Par un arrêt en date du 9 juin 2026 (Cour administrative d’appel de Marseille, 4ème chambre, 9 juin 2026, 24MA02429), la cour administrative d’appel de Marseille juge qu’un certificat d’urbanisme mentionnant l’absence de droit de préemption ne fait pas obstacle à l’exercice d’un droit de préemption urbain instauré postérieurement à sa délivrance.
En l’espèce, un certificat d’urbanisme d’information avait été délivré le 25 août 2020 sur trois parcelles avant que le conseil municipal n’étende le périmètre du droit de préemption urbain à la zone concernée. Après dépôt de trois déclarations d’intention d’aliéner, l’EPF PACA du droit de préemption du préfet dans le cadre de la carence SRU de la commune, avait exercé le droit de préemption urbain.
Les acquéreurs évincés soutenaient notamment que le certificat d’urbanisme, en cours de validité, leur rendait inopposable le droit de préemption instauré postérieurement.

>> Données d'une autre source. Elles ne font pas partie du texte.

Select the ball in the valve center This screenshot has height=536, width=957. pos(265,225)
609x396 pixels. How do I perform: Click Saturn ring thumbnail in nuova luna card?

La Cour écarte ce moyen. Elle rappelle que la cristallisation attachée au certificat d’urbanisme garantit seulement l’examen d’une demande d’autorisation d’urbanisme au regard des règles administratives existant à la date du certificat. Or, le droit de préemption ne concerne pas l’utilisation du sol mais bien les conditions d’aliénation du bien. Il n’est donc pas assimilable aux dispositions d’urbanisme ni à une limitation administrative du droit de propriété au sens de l’article L. 410-1 du code de l’urbanisme.
La Cour en déduit que l’information « relative à la situation d’un bien à l’intérieur du périmètre d’un des droits de préemption [bien qu’elle doive] figurer dans le certificat d’urbanisme, échappe à l’effet de cristallisation ».
En pratique, un certificat d’urbanisme mentionnant l’absence de droit de préemption ne protège donc pas l’acquéreur contre l’instauration ultérieure d’un tel droit, dès lors que celui-ci est applicable au jour de la déclaration d’intention d’aliéner et de la décision de préemption.